Extend meataxe to be able to detect invariant forms of reducible modules (just one possible form is returned)

[fingolfin]

No description provided.

[hulpke]

A main change seems a change from IsomorphismIrred to IsomorphismModules. What I want to make sure is that there will not be a chance of running in infinite recursion.

I have not looked again into the code of these two functions, but the former is a straightforward spinning algorithm, while the second is a rather elaborate calculation that uses a lot of other MeatAxe routines.
This means that with this change, InvariantXXXForm cannot be used within routines that might get called from IsomorphismModules. This means that the tests need to cover a variety of module structures (direct sums of multiple isomorphic and non-isomorphic indecomposable components).

[fingolfin]

Calls to MTX.Invariant*Form in GAP:

$ git grep -P -l '\.Invariant.*Form' grp lib
lib/meataxe.gi

So nothing outside of lib/meataxe.gi calls this.
Looking closer at those calls in lib/meataxe.gi:

• SMTX.InvariantQuadraticForm calls InvariantBilinearForm as a first step
• SMTX.OrthogonalSign calls MTX.InvariantBilinearForm and MTX.InvariantQuadraticForm
• however nothing in the library calls OrthogonalSign (only tests)

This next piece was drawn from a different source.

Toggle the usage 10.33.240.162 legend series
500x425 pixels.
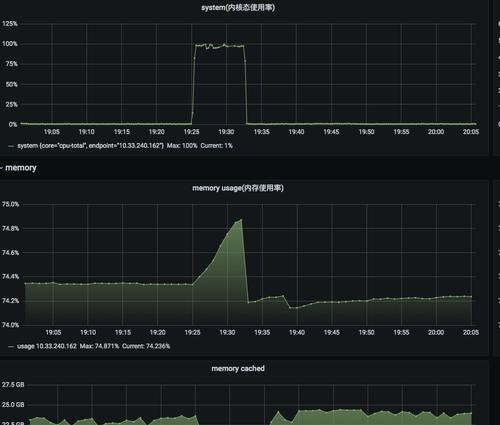pyautogui.click(x=47, y=346)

So all in all I don't see how this could cause a problem?

[fingolfin]

@ThomasBreuer @hulpke @jandebeule any ideas what the commented code above (inside SMTX.InvariantSesquilinearForm) is meant to be good for?

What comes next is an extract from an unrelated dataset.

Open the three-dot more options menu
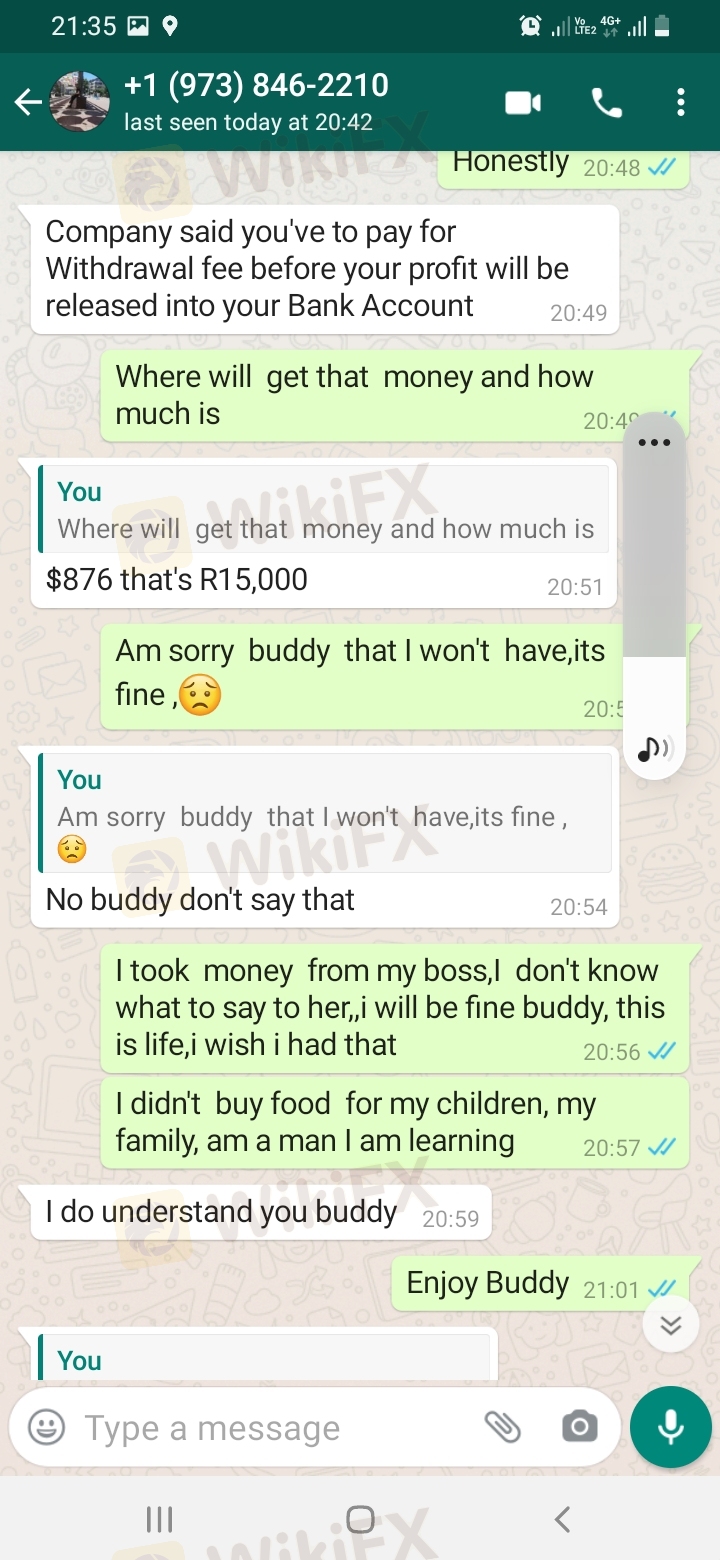Screen dimensions: 720x1560 pos(680,103)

It looks to me like an attempt to "normalize" the isomorphism (and hence invariant form) we compute here). But the form can in fact be scaled by an arbitrary scalar (not just by a norm), so I don't understand why it we choose this specific one.

The reason I stumbled over this, and subsequently commented it out (to be deleted) is that it utterly fails if the given module is e.g. the sum of two isomorphic modules - then isot above in general won't be diagonal at all (test cases for that added below). On the other hand I can't really think of any reason why it would be useful. But I am sure whoever added this had a good reason, so I wonder what I am missing.

Any suggestions would be highly welcome!